No primeiro dia que deixei os meninos sozinhos em casa foi um Deus nos acuda, eles se desesperaram, choraram o tempo todo, nosso Kempes demarcou território na parede e os dois espalharam caquinha pela sala, quando meu esposo chegou parecia que tinha passado um furacão. Cheguei a me desesperar com medo de que ele não se acostumasse em um apartamento pequeno.
No segundo dia foi mais tranquilo, território demarcado no sofá, choradeira na porta e inimizade rolando, mas tudo mais tranquilo.
Já hoje, tudo no lugar, nosso Kempes fez xixizinho até no tapetinho, fizemos uma festa danada pra ele. Agora chego a conclusão que sempre estivemos esperando pelo Kempes para completar as nossas vidas. Quando eu me casei, queria desesperadamente um apartamento, mas não tivemos condições de comprar. Começamos a morar de favor aqui no apartamento onde estamos até hoje, não compramos um sofá novo nem decoramos a casa.

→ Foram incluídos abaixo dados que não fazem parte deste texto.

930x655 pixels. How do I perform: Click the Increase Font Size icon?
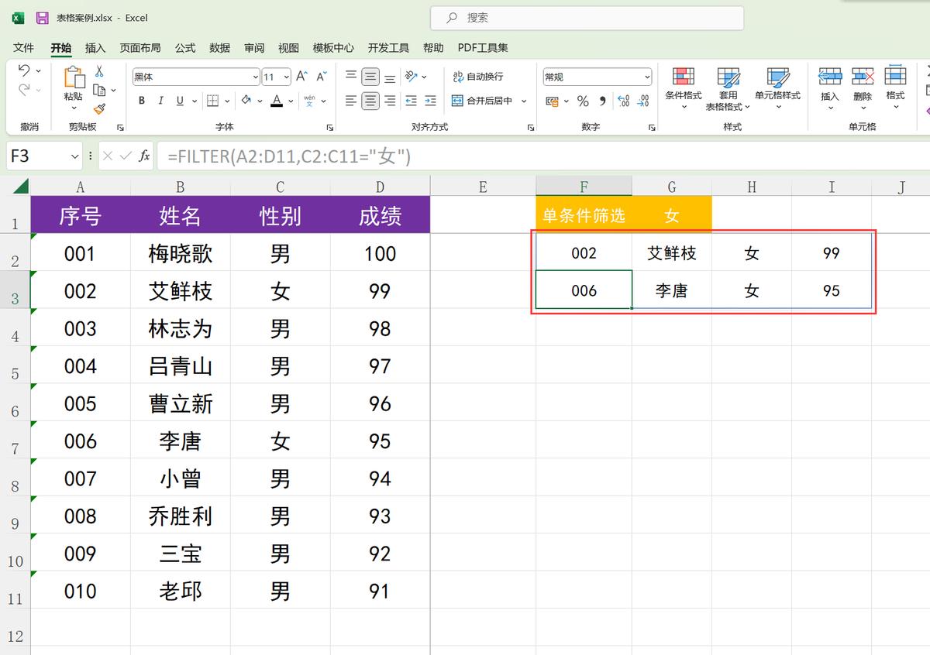point(301,76)
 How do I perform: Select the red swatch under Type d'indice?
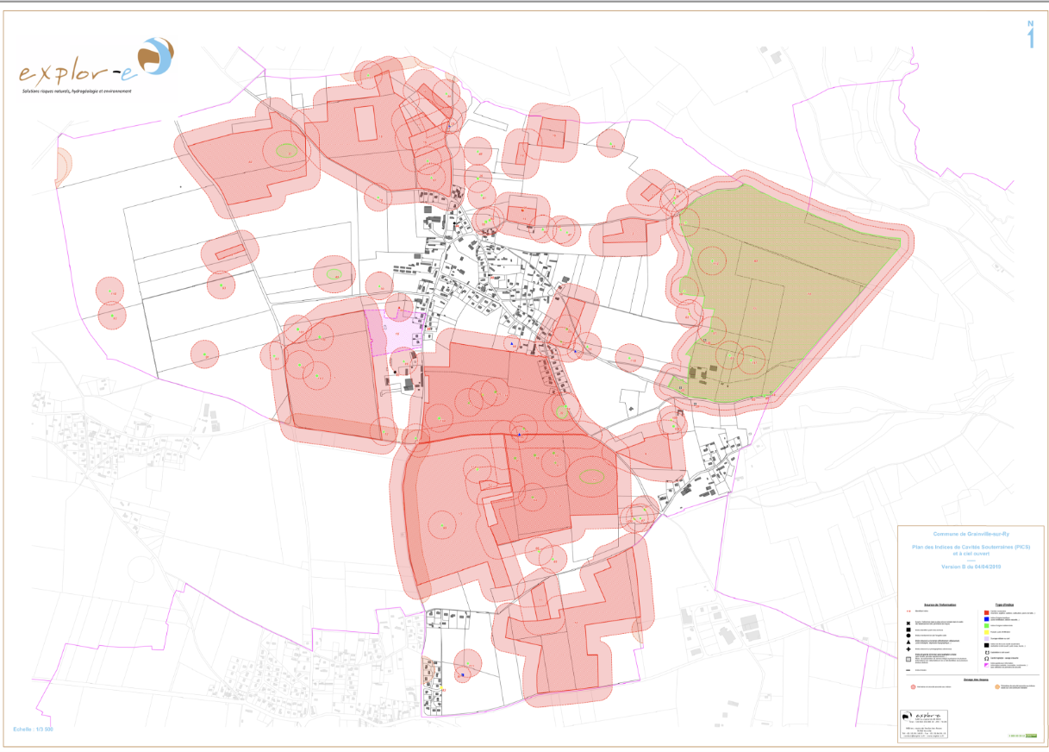click(x=988, y=612)
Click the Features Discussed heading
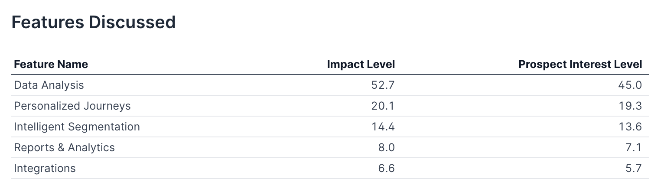Viewport: 664px width, 195px height. point(93,22)
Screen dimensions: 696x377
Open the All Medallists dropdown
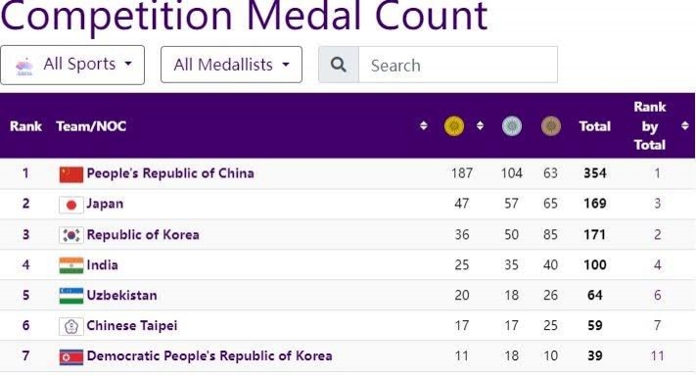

E agora eu sei que é porque eu preciso mesmo de uma casinha com um quintal, ainda que pequeno para que meus meninos possam tomar um sol de tarde, onde eles possam correr e brincar a vontade e quem sabe com mais um irmãozinho.
Hoje, meus meninos podem bagunçar a casa, demarcar território à vontade, porque não tenho nada de muito valor econômico, tenho é o amor deles e a sua companhia que é o maior bem que poderia ter.
Obrigada por ter me dado essa oportunidade Lucinédia, obrigado por ter salvo e cuidado o meu Kempes ate que eu o encontrasse. Kempes está aqui com a cabeça no meu colo analisando o que estou escrevendo. Ele e o Bartolomeu mandam um beijo. Fique com Deus.